:: DIRECTIVE ::
Please format the material from the line with "Image resolution: width=651" to the line with "coord(125,102)" as a two-column CSV with the columns instruction and click_point, one row per item, with each value in one quoted field and any line breaks turned into spaces.

:: INPUT ROWS ::
···
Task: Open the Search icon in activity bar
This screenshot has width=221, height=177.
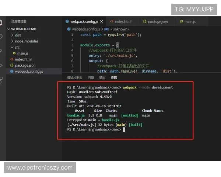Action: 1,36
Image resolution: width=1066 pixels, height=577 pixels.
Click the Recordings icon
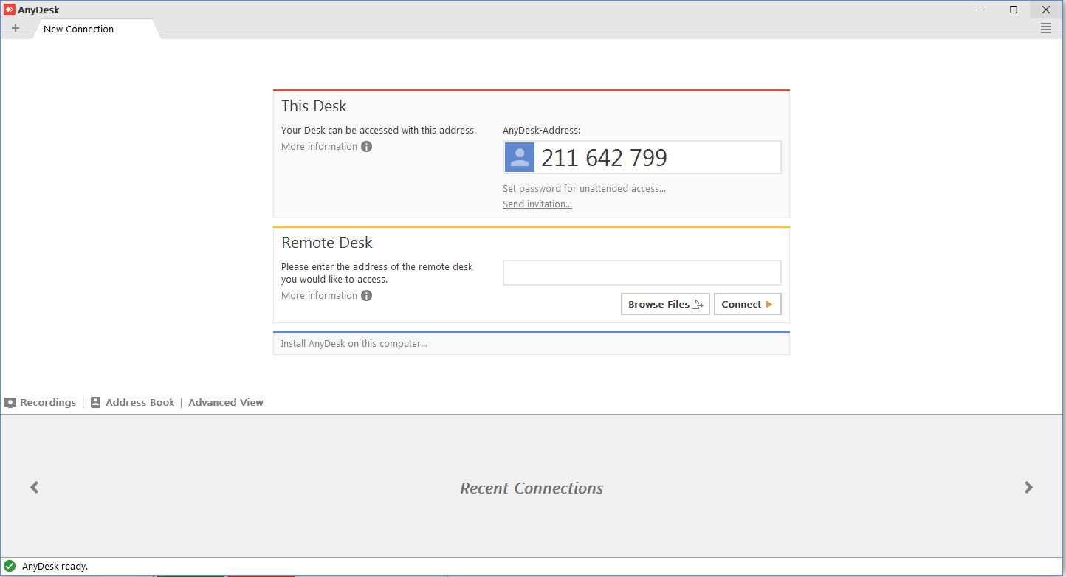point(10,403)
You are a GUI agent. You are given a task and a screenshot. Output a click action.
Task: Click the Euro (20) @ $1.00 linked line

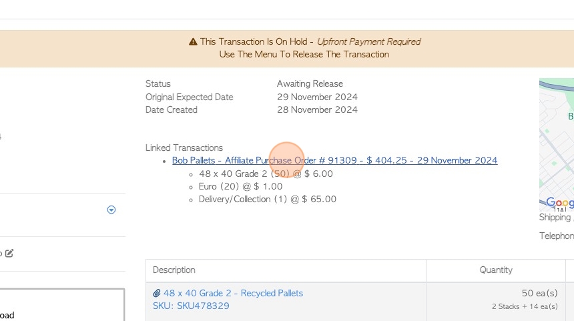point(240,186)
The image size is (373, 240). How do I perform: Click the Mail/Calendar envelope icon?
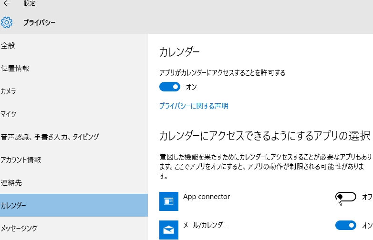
···
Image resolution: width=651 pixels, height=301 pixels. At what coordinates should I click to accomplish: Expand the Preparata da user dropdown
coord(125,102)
···
:: SOLVED EXERCISE ::
instruction,click_point
"Image resolution: width=651 pixels, height=301 pixels. At what coordinates should I click to accomplish: Expand the Preparata da user dropdown","coord(125,102)"